US demands for TikTok may escalate decoupling and hurt businesses, says China expert

06:35

US demands for TikTok may escalate decoupling and hurt businesses, says China expert

Separately, US-listed Chinese companies, including Baidu and Alibaba, could be forced to delist by January 2022 if they do not comply with a series of new rules recommended by a group of influential US regulators.

“The US market is very important for Chinese companies because the corporate governance issues that are going to be facing Chinese companies all over the world are going to be in large part defined by the US values and European values,” said Capri.

Alibaba founder Jack Ma began a global expansion in 2015 and in January 2017 promised to create 1 million new small business jobs in the US after a meeting with then President-elect Trump. However, Ma later backed away from his promise after Trump slapped tariffs on Chinese imports, triggering a trade war.

“The promise was made based on friendly China-US collaboration and rational trade relations,” Ma told Xinhua News. “The current situation has damaged the premise, so we cannot fulfil the promise.”

But this does not mean Alibaba has given up on its push for business outside China. Last year it introduced its global wholesale platform Alibaba.com to US companies, allowing them to sell products and services to other American and global businesses and wholesalers.

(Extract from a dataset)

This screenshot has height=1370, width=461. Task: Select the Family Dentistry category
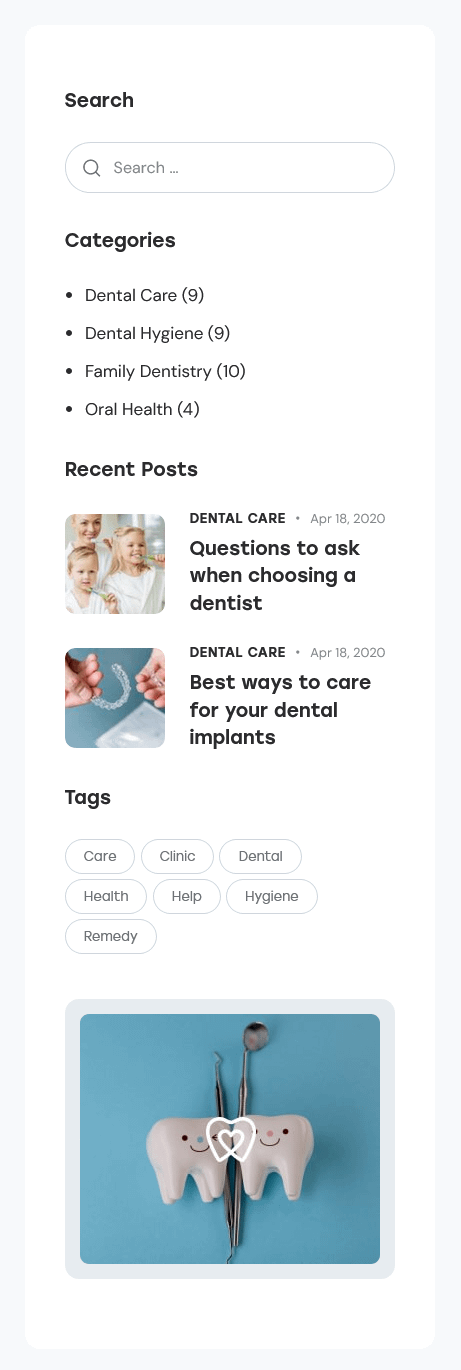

Tencent’s WeChat, known as Weixin in China, has become the primary social messaging platform for Chinese at home and abroad. Photo: Bloomberg
Tencent’s WeChat, known as Weixin in China, has become the primary social messaging platform for Chinese at home and abroad. Photo: Bloomberg

Alibaba is also a channel for US companies to do business in China, reaching the country’s massive consumer base. Many US brands, including Microsoft and Tesla, sell their products on Alibaba’s Tmall platforms.

Tencent’s WeChat, known as Weixin in China, has become the primary social messaging platform for Chinese at home and abroad. The Trump ban on WeChat transactions could be a blow to millions of overseas Chinese who use the app to stay in touch with friends and family, and for businesses that use it for communications between China and the US.

WeChat recorded 764,000 installs in the US in the first half of 2020, a little more than 2 per cent of its 32 million downloads globally, according to Sensor Tower.

To address the geopolitical tensions, Tencent chairman and chief executive Pony Ma said on the company’s earnings call last week that “Weixin and WeChat were two different products”, serving users in mainland China and overseas. However, he did not address the fact that users of each one can connect and chat.

Tencent's bigger presence in the US is gaming. According to an estimate by Bloomberg Intelligence, Tencent's gaming business could see a US$22 billion hit if it is targeted for sanctions. Tencent has investments in Epic Games, maker of world's top-selling Fortnite, and Riot Games, developer of League of Legends, the No. 4 bestselling title globally in 2019.

Baidu, which operates an autonomous driving lab in Silicon Valley, does not provide a geographic breakdown of its revenue in its financial statement. “I don't think right now the geopolitical tension has a meaningful impact on our business,” Herman Yu, Baidu's chief financial officer, said on its earnings call last week.

Regardless of which Chinese companies are next on Trump’s target list, tech decoupling between the US and China may result in an irreversible shift in the global internet.

“If in 10 years time we say ‘the global internet is dead’, we will look back and see this as a turning point,” said Wootliff.